Which court is fairer?

Issues in Israeli divorce cases are decided by competing systems: the Rabbinical Court system – which decides in accordance with Jewish law and in which all judges, dayanim, are men who are Torah scholars – and the Family Court system, which was established in 1995, at the initiative of then-Supreme Court President Aharon Barak. For Jewish couples, the divorce decree itself must be obtained through a Rabbinical Court.

The Rabbinical Courts are widely portrayed by liberal media and lawmakers as being discriminatory towards women. The Family Courts are usually portrayed as enlightened and egalitarian – and over half of their judges are women.
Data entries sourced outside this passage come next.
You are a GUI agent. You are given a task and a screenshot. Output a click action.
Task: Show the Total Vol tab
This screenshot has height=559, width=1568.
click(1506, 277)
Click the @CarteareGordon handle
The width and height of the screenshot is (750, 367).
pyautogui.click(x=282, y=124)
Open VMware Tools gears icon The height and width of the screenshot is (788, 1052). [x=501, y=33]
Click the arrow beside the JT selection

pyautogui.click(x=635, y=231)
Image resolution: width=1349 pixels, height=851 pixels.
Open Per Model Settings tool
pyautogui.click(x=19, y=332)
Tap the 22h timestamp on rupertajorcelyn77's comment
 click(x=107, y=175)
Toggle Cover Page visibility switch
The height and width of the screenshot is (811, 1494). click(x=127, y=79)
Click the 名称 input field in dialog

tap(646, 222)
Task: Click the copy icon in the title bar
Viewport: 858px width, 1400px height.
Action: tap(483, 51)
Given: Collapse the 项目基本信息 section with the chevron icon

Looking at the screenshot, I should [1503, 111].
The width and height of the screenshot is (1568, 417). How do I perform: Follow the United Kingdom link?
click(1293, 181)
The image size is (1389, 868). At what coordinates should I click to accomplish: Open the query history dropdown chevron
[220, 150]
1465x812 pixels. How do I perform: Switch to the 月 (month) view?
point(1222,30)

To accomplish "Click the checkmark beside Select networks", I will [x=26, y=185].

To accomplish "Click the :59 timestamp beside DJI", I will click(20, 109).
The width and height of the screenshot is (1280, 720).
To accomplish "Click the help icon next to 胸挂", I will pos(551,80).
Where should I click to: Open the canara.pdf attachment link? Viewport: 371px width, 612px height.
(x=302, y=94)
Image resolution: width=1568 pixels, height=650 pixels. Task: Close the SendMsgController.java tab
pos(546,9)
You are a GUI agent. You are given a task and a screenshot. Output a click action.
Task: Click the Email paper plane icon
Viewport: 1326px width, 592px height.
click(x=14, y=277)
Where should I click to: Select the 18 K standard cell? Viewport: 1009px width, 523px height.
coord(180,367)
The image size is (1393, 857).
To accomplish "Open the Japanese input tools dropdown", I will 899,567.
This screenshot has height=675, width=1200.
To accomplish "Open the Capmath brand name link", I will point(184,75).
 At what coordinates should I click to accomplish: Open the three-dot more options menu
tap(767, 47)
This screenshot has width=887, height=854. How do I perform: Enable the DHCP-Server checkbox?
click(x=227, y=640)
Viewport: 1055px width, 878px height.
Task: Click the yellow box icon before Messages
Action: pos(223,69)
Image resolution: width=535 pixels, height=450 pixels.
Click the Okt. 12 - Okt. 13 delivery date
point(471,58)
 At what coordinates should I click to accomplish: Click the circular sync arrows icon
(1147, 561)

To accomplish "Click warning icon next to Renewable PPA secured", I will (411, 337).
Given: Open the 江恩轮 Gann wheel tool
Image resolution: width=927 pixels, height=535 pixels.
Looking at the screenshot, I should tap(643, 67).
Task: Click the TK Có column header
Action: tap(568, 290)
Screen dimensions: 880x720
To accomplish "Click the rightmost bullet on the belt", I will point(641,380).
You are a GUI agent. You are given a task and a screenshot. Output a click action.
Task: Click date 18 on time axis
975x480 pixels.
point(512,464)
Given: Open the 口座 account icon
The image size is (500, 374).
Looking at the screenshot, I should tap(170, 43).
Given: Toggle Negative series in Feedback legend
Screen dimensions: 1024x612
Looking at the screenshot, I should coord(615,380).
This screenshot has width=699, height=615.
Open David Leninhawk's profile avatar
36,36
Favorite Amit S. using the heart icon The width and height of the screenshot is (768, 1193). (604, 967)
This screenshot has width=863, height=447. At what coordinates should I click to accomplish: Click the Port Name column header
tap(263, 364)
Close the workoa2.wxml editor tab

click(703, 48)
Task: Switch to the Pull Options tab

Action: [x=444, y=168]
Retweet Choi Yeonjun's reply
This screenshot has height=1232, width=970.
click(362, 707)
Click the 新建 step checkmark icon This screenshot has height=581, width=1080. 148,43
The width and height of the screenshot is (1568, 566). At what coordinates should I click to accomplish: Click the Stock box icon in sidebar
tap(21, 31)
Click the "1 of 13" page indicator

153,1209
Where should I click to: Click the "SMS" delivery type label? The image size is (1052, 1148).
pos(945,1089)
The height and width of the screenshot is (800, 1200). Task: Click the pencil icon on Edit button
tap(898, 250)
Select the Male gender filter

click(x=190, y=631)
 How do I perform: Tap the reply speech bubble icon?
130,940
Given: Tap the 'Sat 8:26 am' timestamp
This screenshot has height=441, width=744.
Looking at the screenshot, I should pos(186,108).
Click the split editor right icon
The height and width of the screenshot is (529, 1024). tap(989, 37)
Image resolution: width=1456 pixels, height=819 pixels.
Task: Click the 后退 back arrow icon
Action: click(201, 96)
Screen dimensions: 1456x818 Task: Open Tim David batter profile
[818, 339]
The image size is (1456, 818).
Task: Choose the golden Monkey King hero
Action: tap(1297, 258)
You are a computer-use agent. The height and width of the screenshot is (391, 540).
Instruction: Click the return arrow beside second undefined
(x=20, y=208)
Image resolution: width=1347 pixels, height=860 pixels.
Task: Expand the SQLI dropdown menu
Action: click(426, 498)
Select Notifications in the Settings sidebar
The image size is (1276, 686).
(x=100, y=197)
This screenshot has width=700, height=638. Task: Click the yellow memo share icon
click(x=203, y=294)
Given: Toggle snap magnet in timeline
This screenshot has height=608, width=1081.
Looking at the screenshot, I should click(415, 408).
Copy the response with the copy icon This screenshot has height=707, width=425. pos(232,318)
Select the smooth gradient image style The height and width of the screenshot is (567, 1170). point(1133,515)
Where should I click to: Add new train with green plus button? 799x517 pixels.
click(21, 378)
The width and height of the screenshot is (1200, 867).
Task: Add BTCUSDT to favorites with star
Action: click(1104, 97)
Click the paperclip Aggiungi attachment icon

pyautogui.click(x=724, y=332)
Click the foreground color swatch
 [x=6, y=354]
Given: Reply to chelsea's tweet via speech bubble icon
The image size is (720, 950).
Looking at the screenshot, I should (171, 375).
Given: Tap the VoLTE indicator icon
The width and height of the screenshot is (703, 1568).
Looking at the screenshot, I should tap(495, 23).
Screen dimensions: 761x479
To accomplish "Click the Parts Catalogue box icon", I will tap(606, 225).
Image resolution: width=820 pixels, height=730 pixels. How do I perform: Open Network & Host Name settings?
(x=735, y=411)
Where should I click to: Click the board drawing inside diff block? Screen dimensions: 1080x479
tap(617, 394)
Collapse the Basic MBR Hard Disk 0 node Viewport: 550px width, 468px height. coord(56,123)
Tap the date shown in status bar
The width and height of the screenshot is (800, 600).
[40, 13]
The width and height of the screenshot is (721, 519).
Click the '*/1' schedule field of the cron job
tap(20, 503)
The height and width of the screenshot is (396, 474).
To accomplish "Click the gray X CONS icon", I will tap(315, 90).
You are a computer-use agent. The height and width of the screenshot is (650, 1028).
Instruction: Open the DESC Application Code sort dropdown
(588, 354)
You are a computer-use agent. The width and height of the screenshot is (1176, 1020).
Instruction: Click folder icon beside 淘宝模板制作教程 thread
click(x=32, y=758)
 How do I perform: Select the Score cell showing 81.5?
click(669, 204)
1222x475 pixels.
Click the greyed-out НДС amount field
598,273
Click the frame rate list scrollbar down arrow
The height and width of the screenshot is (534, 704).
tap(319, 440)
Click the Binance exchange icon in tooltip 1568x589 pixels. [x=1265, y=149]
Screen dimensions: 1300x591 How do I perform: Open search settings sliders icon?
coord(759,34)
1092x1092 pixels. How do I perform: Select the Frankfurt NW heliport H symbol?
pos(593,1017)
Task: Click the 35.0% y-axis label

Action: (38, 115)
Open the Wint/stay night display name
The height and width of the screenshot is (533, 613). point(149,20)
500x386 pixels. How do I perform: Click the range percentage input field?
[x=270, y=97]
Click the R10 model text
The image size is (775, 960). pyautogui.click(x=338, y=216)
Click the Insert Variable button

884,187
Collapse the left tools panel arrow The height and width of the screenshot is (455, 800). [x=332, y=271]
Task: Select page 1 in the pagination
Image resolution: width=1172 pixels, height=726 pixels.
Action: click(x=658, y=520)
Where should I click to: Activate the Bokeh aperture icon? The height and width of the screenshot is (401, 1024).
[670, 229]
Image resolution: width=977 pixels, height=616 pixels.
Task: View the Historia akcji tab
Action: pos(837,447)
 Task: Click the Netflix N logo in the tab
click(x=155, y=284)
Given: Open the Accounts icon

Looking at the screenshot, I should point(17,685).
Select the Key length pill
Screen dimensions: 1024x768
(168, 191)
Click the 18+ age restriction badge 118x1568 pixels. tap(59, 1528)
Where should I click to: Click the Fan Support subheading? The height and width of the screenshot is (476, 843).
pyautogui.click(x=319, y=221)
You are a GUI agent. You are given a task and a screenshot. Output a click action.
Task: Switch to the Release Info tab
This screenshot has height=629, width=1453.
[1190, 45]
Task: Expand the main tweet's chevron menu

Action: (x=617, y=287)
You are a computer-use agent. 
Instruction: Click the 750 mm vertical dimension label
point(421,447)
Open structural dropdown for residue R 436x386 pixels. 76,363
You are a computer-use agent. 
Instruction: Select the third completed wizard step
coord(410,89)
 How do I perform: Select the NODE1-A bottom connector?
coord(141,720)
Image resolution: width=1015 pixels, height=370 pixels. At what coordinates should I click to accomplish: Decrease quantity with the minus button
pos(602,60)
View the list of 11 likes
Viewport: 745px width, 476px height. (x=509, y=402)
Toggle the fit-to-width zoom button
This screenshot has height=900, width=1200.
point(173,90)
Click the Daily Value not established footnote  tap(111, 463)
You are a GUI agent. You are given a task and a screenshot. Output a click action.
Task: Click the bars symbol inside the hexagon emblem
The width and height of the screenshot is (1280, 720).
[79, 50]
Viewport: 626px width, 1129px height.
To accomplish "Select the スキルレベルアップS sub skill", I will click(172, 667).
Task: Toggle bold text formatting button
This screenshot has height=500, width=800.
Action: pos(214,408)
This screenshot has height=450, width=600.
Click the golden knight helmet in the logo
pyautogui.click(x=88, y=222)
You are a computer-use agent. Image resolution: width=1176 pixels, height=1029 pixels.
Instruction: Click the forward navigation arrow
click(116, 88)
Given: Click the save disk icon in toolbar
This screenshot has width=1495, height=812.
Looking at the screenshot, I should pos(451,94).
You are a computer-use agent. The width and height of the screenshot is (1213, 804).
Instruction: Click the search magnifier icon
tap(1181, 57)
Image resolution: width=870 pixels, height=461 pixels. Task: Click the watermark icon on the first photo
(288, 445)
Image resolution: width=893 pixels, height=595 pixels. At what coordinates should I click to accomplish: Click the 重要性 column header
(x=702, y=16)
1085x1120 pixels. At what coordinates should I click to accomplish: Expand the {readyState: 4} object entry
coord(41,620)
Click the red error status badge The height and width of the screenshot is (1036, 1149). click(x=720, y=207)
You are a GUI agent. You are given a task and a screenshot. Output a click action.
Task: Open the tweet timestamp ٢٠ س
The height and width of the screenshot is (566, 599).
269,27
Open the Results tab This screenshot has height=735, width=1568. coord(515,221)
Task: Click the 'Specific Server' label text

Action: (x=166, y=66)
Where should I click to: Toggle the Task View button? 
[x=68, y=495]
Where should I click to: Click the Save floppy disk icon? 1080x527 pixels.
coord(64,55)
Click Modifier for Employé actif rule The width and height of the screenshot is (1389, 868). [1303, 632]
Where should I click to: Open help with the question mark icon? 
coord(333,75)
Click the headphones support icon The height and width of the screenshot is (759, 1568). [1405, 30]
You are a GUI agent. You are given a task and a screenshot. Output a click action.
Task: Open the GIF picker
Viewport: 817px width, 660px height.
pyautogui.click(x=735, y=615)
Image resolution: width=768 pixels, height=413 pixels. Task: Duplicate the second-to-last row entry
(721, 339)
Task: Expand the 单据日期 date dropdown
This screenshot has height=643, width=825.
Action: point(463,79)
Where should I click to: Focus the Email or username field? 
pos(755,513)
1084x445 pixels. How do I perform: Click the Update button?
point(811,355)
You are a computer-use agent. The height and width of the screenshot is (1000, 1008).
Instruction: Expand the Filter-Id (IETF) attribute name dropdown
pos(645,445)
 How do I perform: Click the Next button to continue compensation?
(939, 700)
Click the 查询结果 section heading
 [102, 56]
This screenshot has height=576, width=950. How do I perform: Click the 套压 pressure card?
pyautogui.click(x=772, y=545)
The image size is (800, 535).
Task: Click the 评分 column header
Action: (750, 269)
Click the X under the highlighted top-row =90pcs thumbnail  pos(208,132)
However, a growing number of citizens of both sexes, including divorce lawyers and judges, see the Family Courts – and the entire secular justice and law enforcement system – as exceedingly anti-male. Feminist-inspired laws originally meant to protect women, they say, have created a situation in which men can be turned out of their homes for long periods of time without any evidence of wrongdoing on their part and without a chance to prove their innocence. In some cases, they say, manipulative divorce lawyers advise women to take advantage of the courts' bias in order to alienate their husbands' children from them and force them to give up their property and other rights.

Experts such as Dr. Yoav Mazeh of Ono Academic College have claimed that the pro-women bias also manifests itself in an unexplainable leniency toward women who beat or even murder their own children.

In the above case, the District Court's decision cast doubt on seemingly unegalitarian decisions of the Family Courts with regard to banning a husband from his home, as women are rarely subject to a decision of that nature.

Husband: I am the victim

In this case, the spouse had said that even if he had been violent in the past, he was no longer violent, and that he had become the victim. He showed that he had been officially recognized as being 100% disabled and that he lives off of his meager disability stipend. He claimed that his wife had threatened him and tried to blackmail him into giving up his part in the apartment after he suffered a stroke.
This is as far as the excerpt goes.